THE US and China traded guarded criticisms over currency issues at a Group of 20 financial seminar in the Chinese city of Nanjing, with US treasury secretary Timothy Geithner saying tightly controlled exchange rate regimes were the main flaw in the international monetary system and the solution was more flexibility.
Forming the backdrop to the one-day seminar on the international monetary system were a number of serious issues, including rising prices, the crisis in Japan sparked by the earthquake and tsunami there, armed Nato intervention in Libya, and the euro zone crisis, with the heightened prospect of a bailout of Portugal and the Irish bank stress tests clearly on the agenda.
This G20 seminar was remarkable as much for what it failed to mention as for what it did mention. Asked about the stress test of Irish banks and the plight of Portugal, European Central Bank president Jean-Claude Trichet declined to comment.
French president Nicolas Sarkozy, opening the meeting, did not mention the world’s two biggest economies, the US and China, both of whom have been criticised for keeping their currencies artificially low to support growth.
One of the more interesting possible topics for discussion at the talks – China’s exchange regime – was ruled out as a talking point by Beijing shortly before the meeting, despite ongoing criticism that its yuan currency is massively undervalued, giving it an unfair trade advantage.
In a veiled reference to this taboo subject, Mr Geither said easing controls on exchange rates and shifting to more market oriented policies are key steps toward managing rising prices.
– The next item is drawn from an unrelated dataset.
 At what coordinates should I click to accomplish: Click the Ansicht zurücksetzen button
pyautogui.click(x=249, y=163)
“This is the most important problem to solve in the international monetary system today. But it is not a complicated problem to solve,” said Mr Geithner. “It does not require a new treaty, or a new institution. It can be achieved by national actions,” he added.
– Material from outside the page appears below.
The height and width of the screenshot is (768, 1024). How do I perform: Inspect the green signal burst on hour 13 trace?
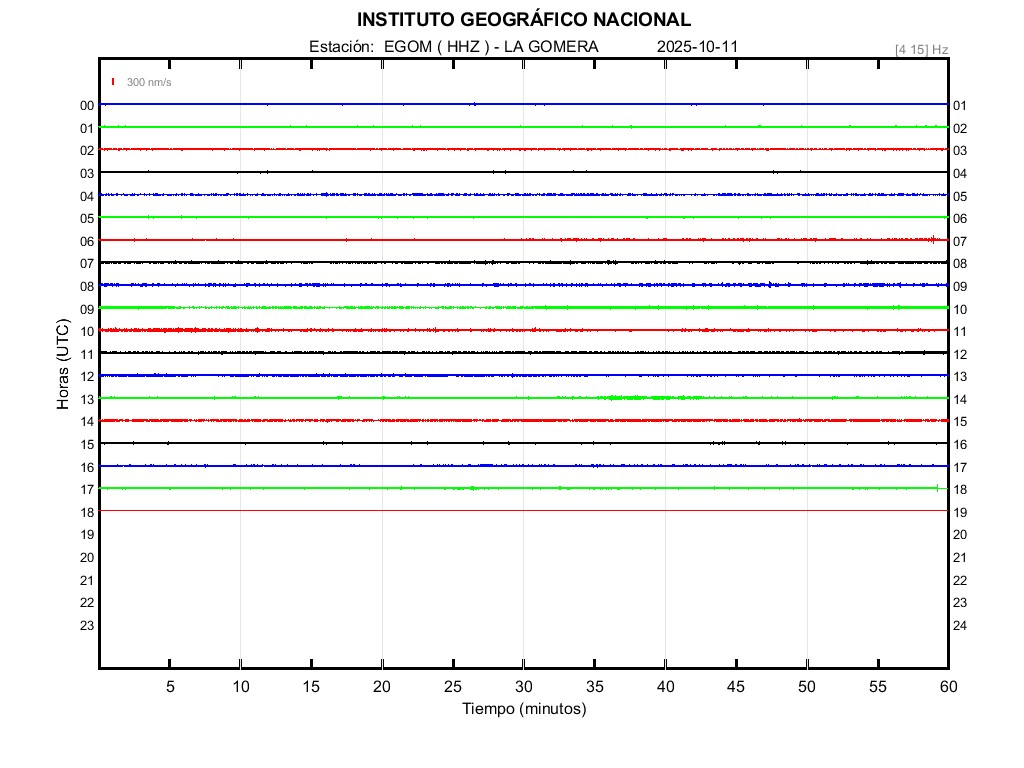[640, 398]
He said that growing asymmetry was causing inflation risks in economies whose exchange rates are undervalued, magnifying currency appreciation in others and generating protectionist pressures.
Beijing signalled its frustrations with Washington’s stimulus policies, which the Chinese say are fanning strong increases in commodity prices. China, Brazil and South Korea all previously criticised the Federal Reserve’s $600 billion (€424 billion) programme for driving down the dollar and fueling asset bubbles in emerging markets.